I Can’t Drive A Car, But I Know To Shoot Films: Ravi K Chandran

The DOP is almost always up at 4am with his camera ready for his day to begin. “I never think cinematography is my profession. I was once shooting in Serbia at minus 10° early in the morning, waiting to capture that one particular light. We would come to Rajasthan to shoot at 45° and then to Chennai in the peak summer. Sometimes, there is a thunderstorm and sometimes, it’s hard to go up the terrain. But these things keep you alive, excited and sharper. If I think this is my job, I’ll get bored. So, it’s like somebody is paying me money to play with all these tools and I’m just using my eyes to see through the lens.”

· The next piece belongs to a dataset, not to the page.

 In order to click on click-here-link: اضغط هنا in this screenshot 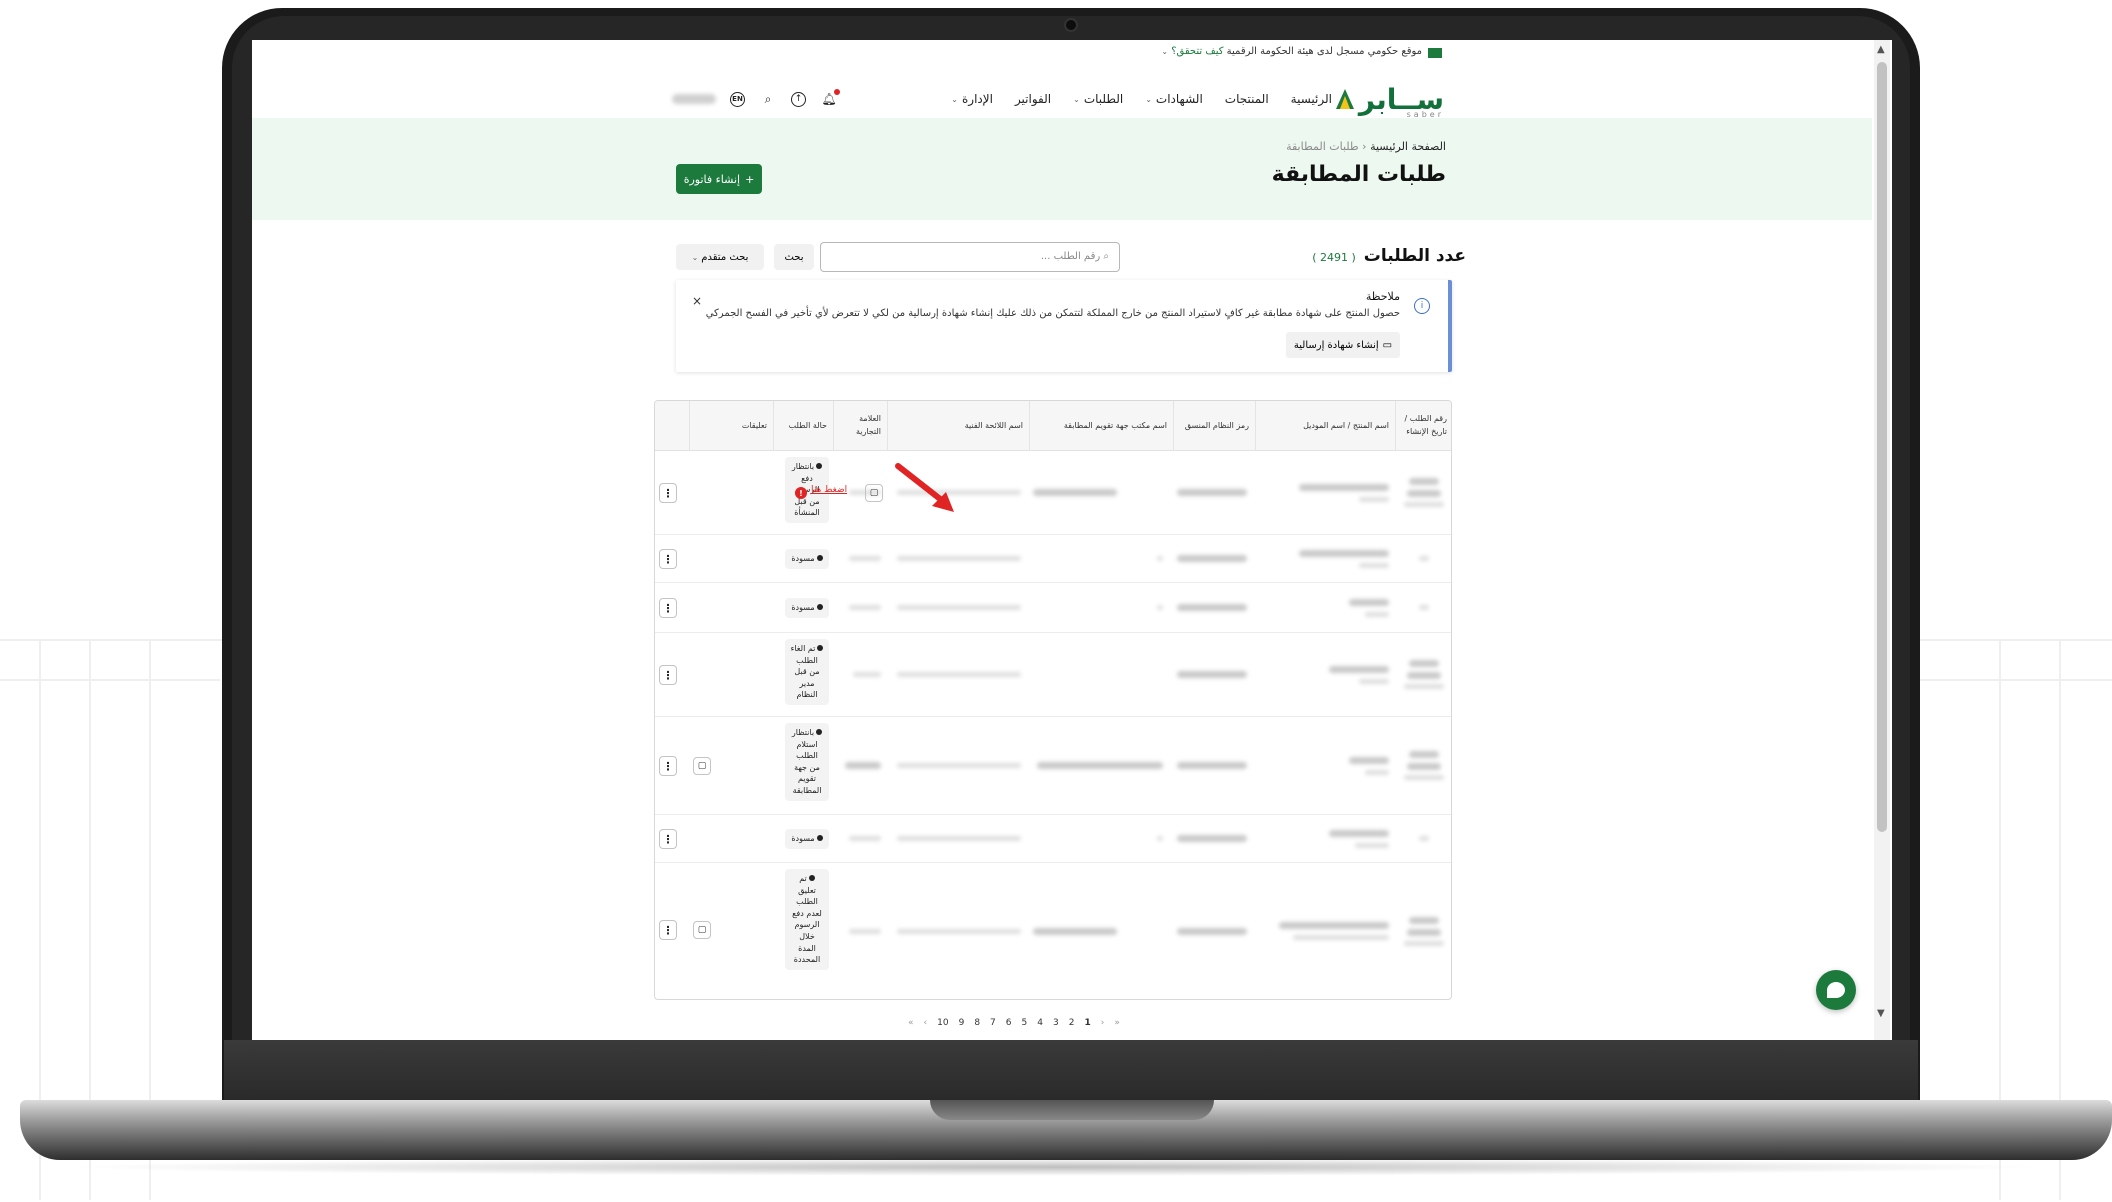, I will do `click(829, 490)`.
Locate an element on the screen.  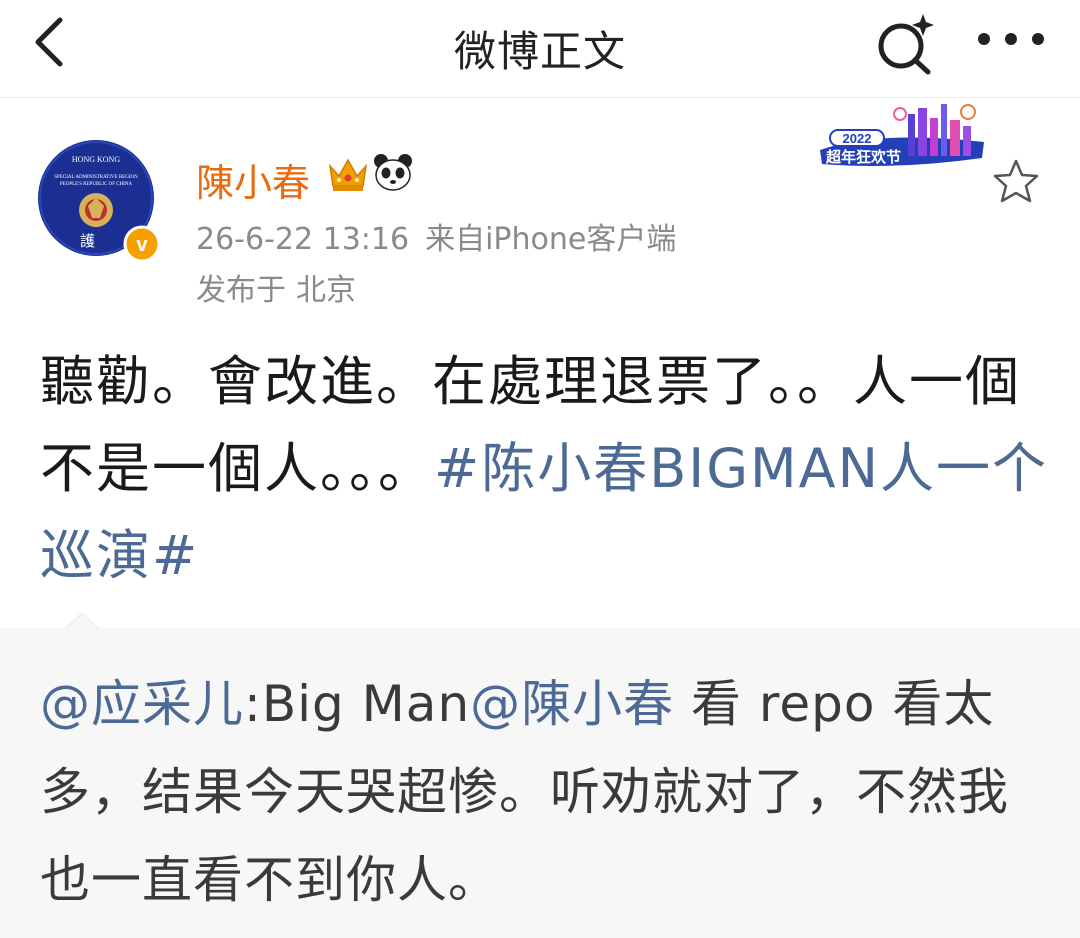
svg-text: 護 is located at coordinates (88, 241).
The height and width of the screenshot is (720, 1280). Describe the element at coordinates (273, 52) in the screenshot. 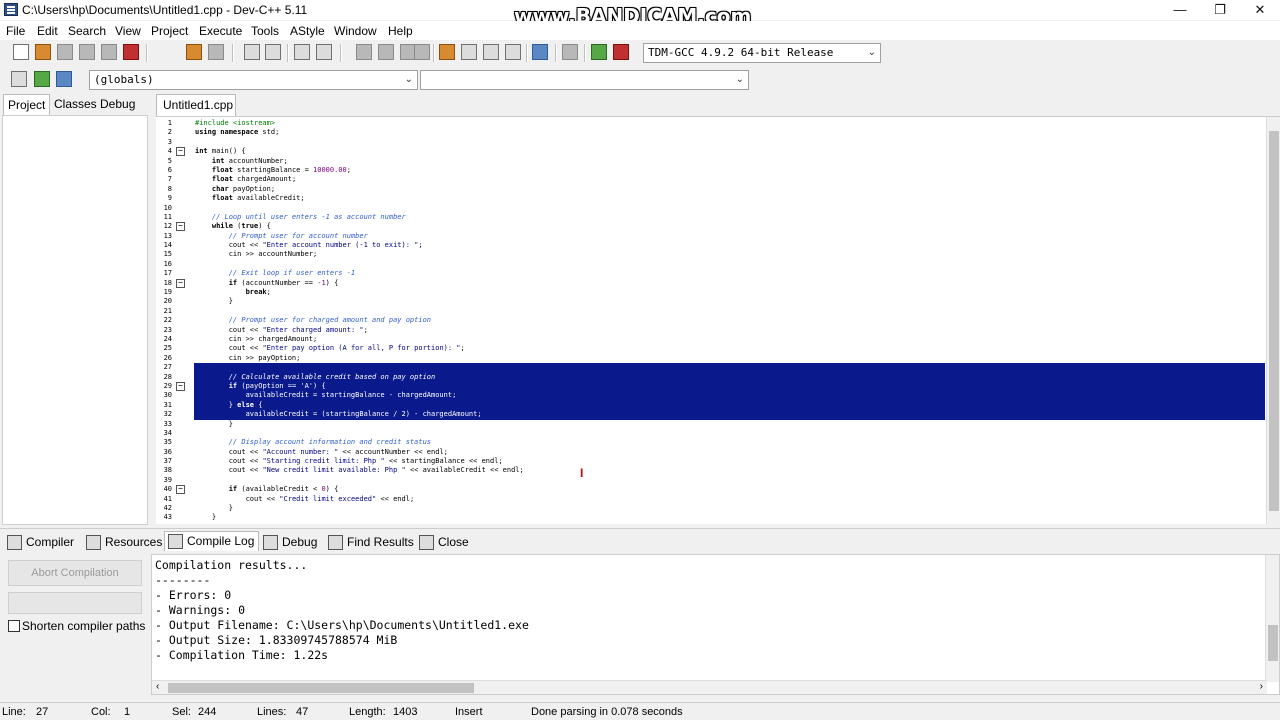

Even when he was young, Ravi remembers looking at the camera as a toy to play with. His brother, the famous cinematographer K Ramachandra Babu was already in college when Ravi was born. So he would often accompany his brother as a model, roaming around the village, clicking pictures. “When I used to click pictures of friends and families, they would say it looked different. It led me to realise that I had some good composition or lighting sense.”

While cameras have always been his dear friend, he remembers realising the power of cinema while watching Steven Spielberg’s Close Encounters of the Third Kind (1977) for the first time in Chennai’s Devi theatre. “Watching the film on a 70mm screen blew my mind. For me, cinema is not about a single part like cinematography or editing, it is a whole. This film took me to a different world.” Having started his career in 1991 with the Malayalam film Kilukkampetti, Ravi is quick to point out that Malayalam cinema has always been ready to take a gamble on young cinematographers. “Be it Santhosh Sivan, Balu Mahendra, Ravi Varman and others back in the day or the recent DOPs like Shaji Khalid in Manjummel Boys and Jomon T.John, the South has seen many talented cinematographers.”